PE investments in residential segment went up to Rs 3,600 crore from Rs 2,300 crore earlier. The maximum decline was seen in retail as investors are very cautious about putting in money in this segment. Most developers are extremely sensitive towards creating retail space due to the changing dynamics of the market.
Mixed–use segment also witnessed fall in total value of investments. Retail segment attracted only Rs 15 crore private equity investment against Rs 1,900 crore, while mixed-use development saw PE inflow of only Rs 300 crore from Rs 2,500 crore earlier.

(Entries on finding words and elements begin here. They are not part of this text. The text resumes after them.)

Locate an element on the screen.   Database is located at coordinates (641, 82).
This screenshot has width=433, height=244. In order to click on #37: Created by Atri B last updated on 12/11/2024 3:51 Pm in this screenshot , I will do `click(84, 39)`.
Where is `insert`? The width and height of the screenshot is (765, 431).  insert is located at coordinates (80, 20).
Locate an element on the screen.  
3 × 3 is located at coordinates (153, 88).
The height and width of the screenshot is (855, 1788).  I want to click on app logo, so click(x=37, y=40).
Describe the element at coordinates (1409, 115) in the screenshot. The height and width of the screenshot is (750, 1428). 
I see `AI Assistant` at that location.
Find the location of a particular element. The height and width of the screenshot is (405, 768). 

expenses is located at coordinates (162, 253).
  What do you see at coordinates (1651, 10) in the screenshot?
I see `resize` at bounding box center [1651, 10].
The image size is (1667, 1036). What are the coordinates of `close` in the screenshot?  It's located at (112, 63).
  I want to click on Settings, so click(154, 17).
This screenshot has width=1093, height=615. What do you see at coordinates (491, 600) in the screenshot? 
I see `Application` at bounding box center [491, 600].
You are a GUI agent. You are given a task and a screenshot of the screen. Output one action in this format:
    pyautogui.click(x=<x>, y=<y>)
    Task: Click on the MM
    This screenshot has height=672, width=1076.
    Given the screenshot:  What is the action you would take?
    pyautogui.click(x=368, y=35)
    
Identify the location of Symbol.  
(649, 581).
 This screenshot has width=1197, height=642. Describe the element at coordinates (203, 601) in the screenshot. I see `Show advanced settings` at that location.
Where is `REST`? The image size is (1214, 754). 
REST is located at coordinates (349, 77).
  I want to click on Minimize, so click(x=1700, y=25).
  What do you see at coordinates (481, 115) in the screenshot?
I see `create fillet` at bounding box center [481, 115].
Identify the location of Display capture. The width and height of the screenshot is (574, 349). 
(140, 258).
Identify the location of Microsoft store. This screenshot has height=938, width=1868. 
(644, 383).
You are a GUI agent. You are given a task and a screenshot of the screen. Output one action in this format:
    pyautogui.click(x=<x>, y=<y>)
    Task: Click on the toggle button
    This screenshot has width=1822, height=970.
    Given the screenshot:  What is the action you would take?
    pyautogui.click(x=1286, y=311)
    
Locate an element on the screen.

“Overall private equity investment in real estate declined by a marginal 4.6 per cent in Q1 2017 to Rs 9,590 crore from Rs 10,050 crore in Q1 2016,” C&W said. During Q1 2017, Mumbai was the preferred location for investments, accounting for 49 per cent of the total inflows at Rs 4,700 crore. Within Mumbai, commercial office assets accounted for the majority share at 77 per cent.
Cushman & Wakefield India Managing Director Anshul Jain said the record investment in office assets indicates investors’ confidence in this asset class. “The office space is expected to continue to see more interest from the investors in the coming years. By the end of the year, we are expected to see at least 2-3 large portfolio level deals that would be further pushing the total PE investment in office market,” he added.
Jain said these can be seen as signs of maturity of the market and a commitment from the funds for long-term partnership with developers.